Loading cached processed dataset at /home/sp6646/.cache/huggingface/datasets/glue/sst2/1.0.0/dacbe3125aa31d7f70367a07a8a9e72a5a0bfeb5fc42e75c9db75b96da6053ad/cache-7cf2378cc10a6d21.arrow
Loading cached processed dataset at /home/sp6646/.cache/huggingface/datasets/glue/sst2/1.0.0/dacbe3125aa31d7f70367a07a8a9e72a5a0bfeb5fc42e75c9db75b96da6053ad/cache-80a8390bc04583f0.arrow
Loading cached processed dataset at /home/sp6646/.cache/huggingface/datasets/glue/sst2/1.0.0/dacbe3125aa31d7f70367a07a8a9e72a5a0bfeb5fc42e75c9db75b96da6053ad/cache-63ad18a8c03484fc.arrow


In [4]:
# tokenizer = BertTokenizer.from_pretrained('saved_model')
tokenizer = BertTokenizer.from_pretrained('bert-base-uncased')

In [5]:
MAX_LENGTH = 128
train_dataset = train_dataset.map(lambda e: tokenizer(e['sentence'], truncation=True, padding='max_length', max_length=MAX_LENGTH), batched=True)
val_dataset = val_dataset.map(lambda e: tokenizer(e['sentence'], truncation=True, padding='max_length', max_length=MAX_LENGTH), batched=True)
test_dataset = test_dataset.map(lambda e: tokenizer(e['sentence'], truncation=True, padding='max_length', max_length=MAX_LENGTH), batched=True)

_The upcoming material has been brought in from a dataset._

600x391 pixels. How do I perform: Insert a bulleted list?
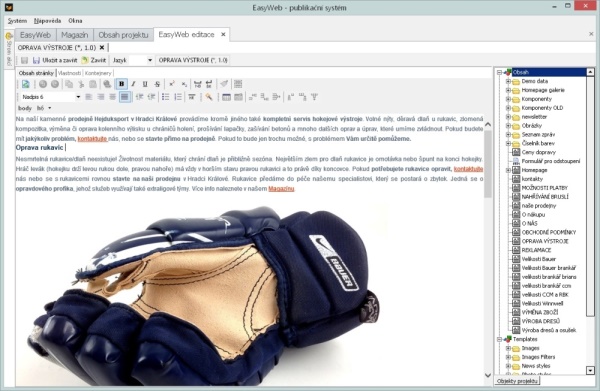click(166, 97)
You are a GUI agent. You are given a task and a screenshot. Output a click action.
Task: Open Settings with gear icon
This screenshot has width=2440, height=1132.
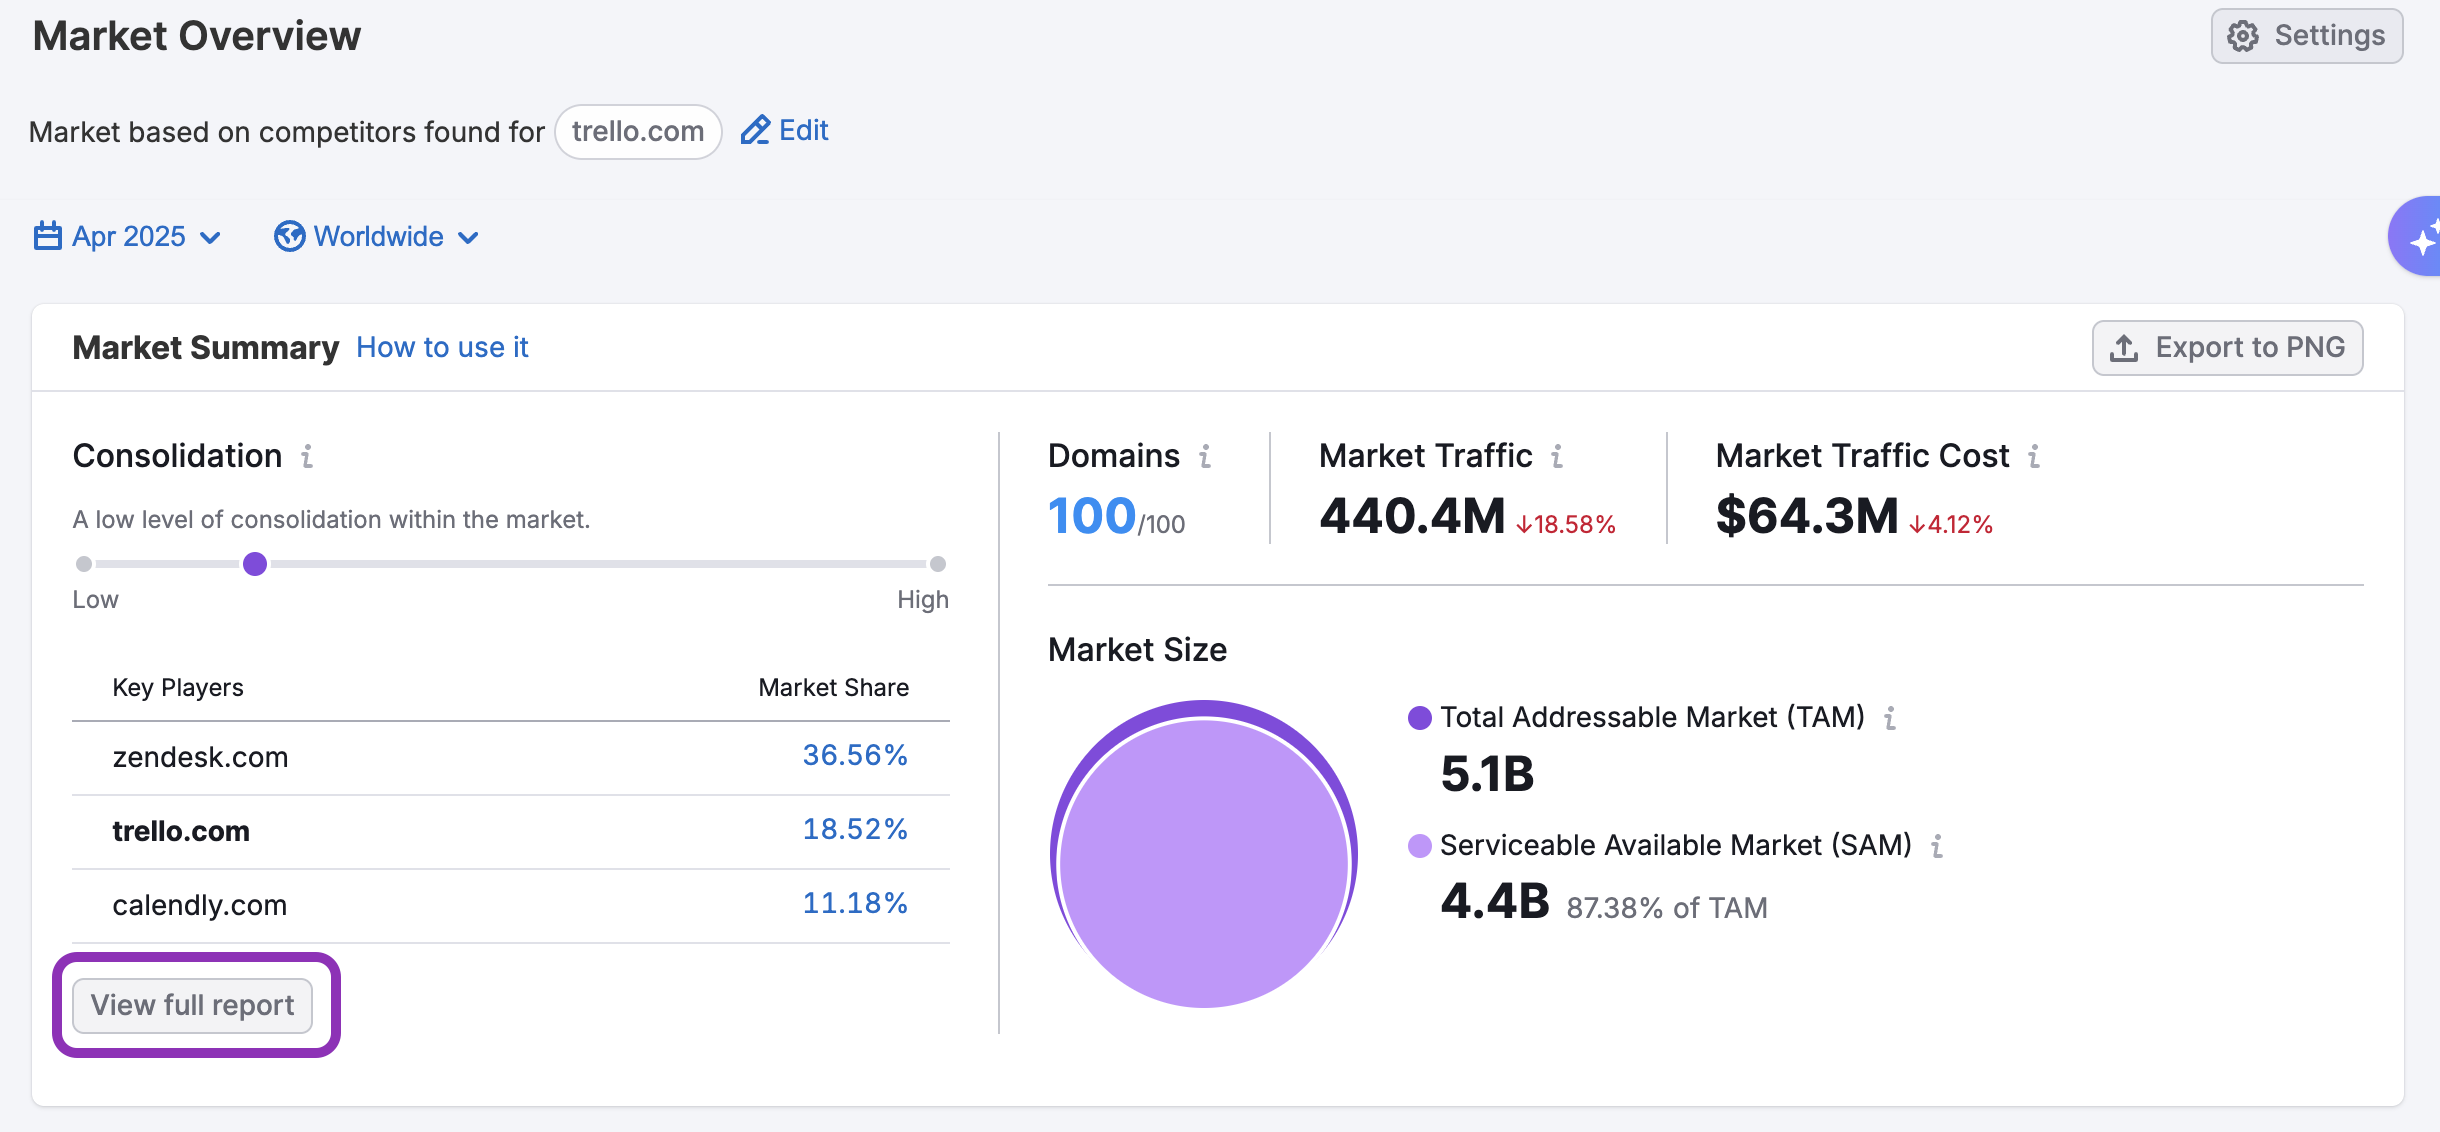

Loading cached processed dataset at /home/sp6646/.cache/huggingface/datasets/glue/sst2/1.0.0/dacbe3125aa31d7f70367a07a8a9e72a5a0bfeb5fc42e75c9db75b96da6053ad/cache-557e3dbb80f86843.arrow
Loading cached processed dataset at /home/sp6646/.cache/huggingface/datasets/glue/sst2/1.0.0/dacbe3125aa31d7f70367a07a8a9e72a5a0bfeb5fc42e75c9db75b96da6053ad/cache-3d2ecae1eafe9952.arrow
Loading cached processed dataset at /home/sp6646/.cache/huggingface/datasets/glue/sst2/1.0.0/dacbe3125aa31d7f70367a07a8a9e72a5a0bfeb5fc42e75c9db75b96da6053ad/cache-61bb57b2f450d330.arrow


In [6]:
train_dataset.set_format(type='torch', columns=['input_ids', 'token_type_ids', 'attention_mask', 'labels'])
val_dataset.set_format(type='torch', columns=['input_ids', 'token_type_ids', 'attention_mask', 'labels'])
test_dataset.set_format(type='torch', columns=['input_ids', 'token_type_ids', 'attention_mask', 'labels'])

In [7]:
train_dataset

Dataset({
    features: ['sentence', 'idx', 'labels', 'input_ids', 'token_type_ids', 'attention_mask'],
    num_rows: 67349
})

In [8]:
def compute_metrics(pred):
    labels = pred.label_ids
    preds = pred.predictions.argmax(-1)
    precision, recall, f1, _ = precision_recall_fscore_support(labels, preds, average='macro')
    acc = accuracy_score(labels, preds)
    return {
        'accuracy': acc,
        'f1': f1,
        'precision': precision,
        'recall': recall
    }

In [9]:
def deleteEncodingLayers(model, num_layers_to_keep):  # must pass in the full bert model
    oldModuleList = model.bert.encoder.layer
    newModuleList = nn.ModuleList()

    # Now iterate over all layers, only keepign only the relevant layers.
    for i in range(0, len(num_layers_to_keep)):
        newModuleList.append(oldModuleList[i])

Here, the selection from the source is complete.